On one side: Nurses point to evidence linking quality patient care to higher nurse-to-patient staffing ratios.
On the other: Hospital financial leaders are being asked to find ways to better manage costs in anticipation of declining payments under health reform. Moody's Investor Service predicts that even small increases in hospital costs could negatively impact the margins and credit ratings of Minneapolis-St. Paul hospital systems. (See related news item.)
The dispute is not new. Nursing and financial leaders have long debated how to staff efficiently and ensure the right number/mix of nurses to meet patient needs. Mass layoffs at hospitals hit a record high last April, according to the Bureau of Labor Statistics-and some of those layoffs have included nurses and other clinicians (Elliott, V.S., "Mass Layoffs at Hospitals Hit New Highs," AMA Medical News, June 14, 2010).
It's time to effectively address nurse-staffing issues, says Sanford, senior vice president and CNO, Catholic Health Initiatives. Otherwise, there will always be some dissatisfaction among nurses, she explained.
Do you think hospitals across the country will see more large-scale nursing strikes like the threatened Minnesota strike?
Sanford: Again, we need to take care of nurse staffing issues. It's the No. 1 issue that nurses cite when they leave hospitals. We must collaborate-work as a true team-to provide that proper balance and to ensure that the right nurse is providing the right care to every one of our patients.
Hospitals are facing financial challenges, and nursing is the most costly part of the room and board. Whenever times get hard, hospitals commonly look at how they can cut nursing costs.
However, there is a problem with how hospitals cut nursing expenses. One is that hospitals have never done cost accounting for nursing. So we do not know the true costs associated with nursing. If we don't know our true costs, we can't do a good job of managing those costs.
Hospitals are being shortsighted when they cut nurses, saying "We'll just have less of them on the floors." In the short term, costs may go down. But what is this going to cost down the line? What is the effect on patient care when you do that? Our research at Catholic Health Initiatives shows that patient mortality is higher in hospitals with lower nurse-to-patient ratios. We've also found that patients have a greater chance of getting a hospital-acquired condition (HAC) in a hospital with fewer nurses.
Hospital leaders must start asking: What is the cost of the turnover when you cut nurses? What is the cost of unhappy nurses? Dissatisfaction among nurses comes at a cost. For example, studies have shown that about 45 percent of new nurses leave their first hospital jobs within two years of graduating nursing school.
Many hospitals are in a tight spot financially right now. Is there a way to compromise on nurse-to-patient ratios?
Sanford: I agree there is a point where you can staff too many nurses, resulting in unnecessarily high labor costs. But I also think there is a proper, effective, and appropriate balance, where hospital units are not overstaffed or understaffed, and patients have the right number and mix of nurses available to provide quality care.

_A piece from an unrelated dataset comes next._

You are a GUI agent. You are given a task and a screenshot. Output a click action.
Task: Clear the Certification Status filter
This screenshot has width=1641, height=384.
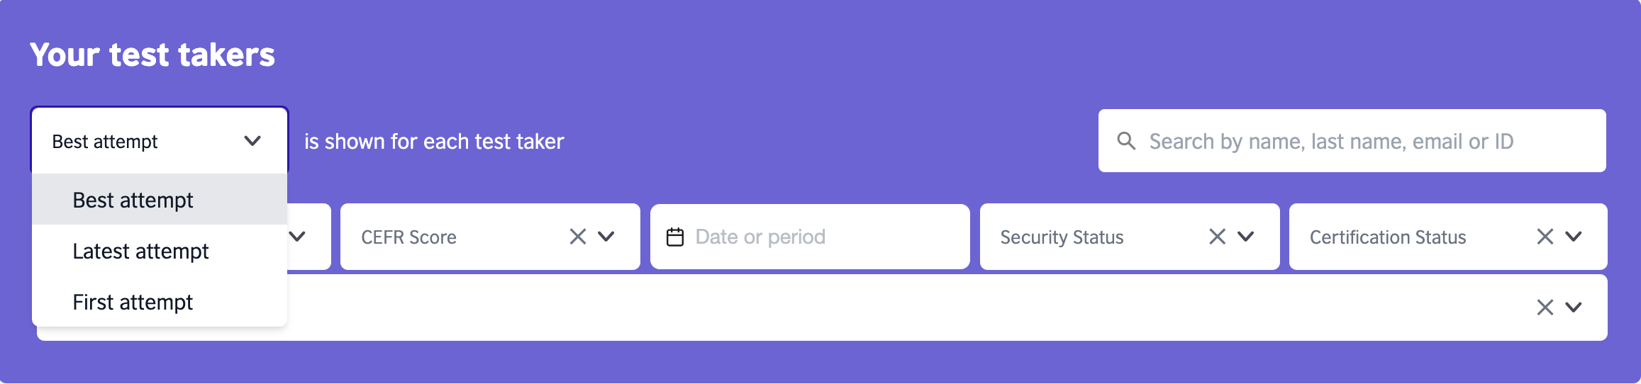(1545, 237)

Hospitals have to get a handle on the business case for quality and the business case for nursing-and how these two are tied together. The business case for quality is becoming more and more transparent. Payment system changes, including value-based purchasing pilots, are beginning to tie revenue to quality.
Less transparent is the business case for nursing-or for ensuring the right number and mix of nurses to maintain quality.
Until this business case is made and understood, financially troubled hospitals will always look at nursing as one of their biggest costs. But reducing staff is an illogical choice because cutting nurses will end up costing the hospital more in terms of lost revenue and turnover.
How do you figure out the "business case for nursing" and "the business case for quality?"
Sanford: At Catholic Health Initiatives, we are doing two things. We are installing a software product that will help ensure that we are matching the right nurses with the right patients-so that more severely ill or complex patients are matched to nurses with the most advanced clinical skills. Not only will this software help us with daily patient assignments, it will give us data to understand typical nursing needs of patients according to their severity of illness. We will be better able to plan for the nursing needs associated with different diagnoses and comorbidities.
At the same time, we are doing some systemwide research related to nurse staffing ratios and patient outcomes. Eventually, we hope to put together a dashboard, which I think will be the first of its kind. The dashboard will predict a hospital's percentage risk of harming a patient (i.e, because of patient falls and HACs). For instance, "If your daily census is X and you choose to staff with X number of nurses, then you have X percent risk of harming a patient today."
We are still several years away from completing this project. It is complicated systems engineering work, and nurse researchers from University of Alabama in Huntsville are partnering with computer scientists and business operations experts to help us create this dashboard.
Once we have all the pieces in place, we will be able to mine data that helps us better understand our true cost of nursing care. Then, we will be able to find the appropriate level of staffing so that we don't overstaff or understaff, while ensuring the best patient outcomes.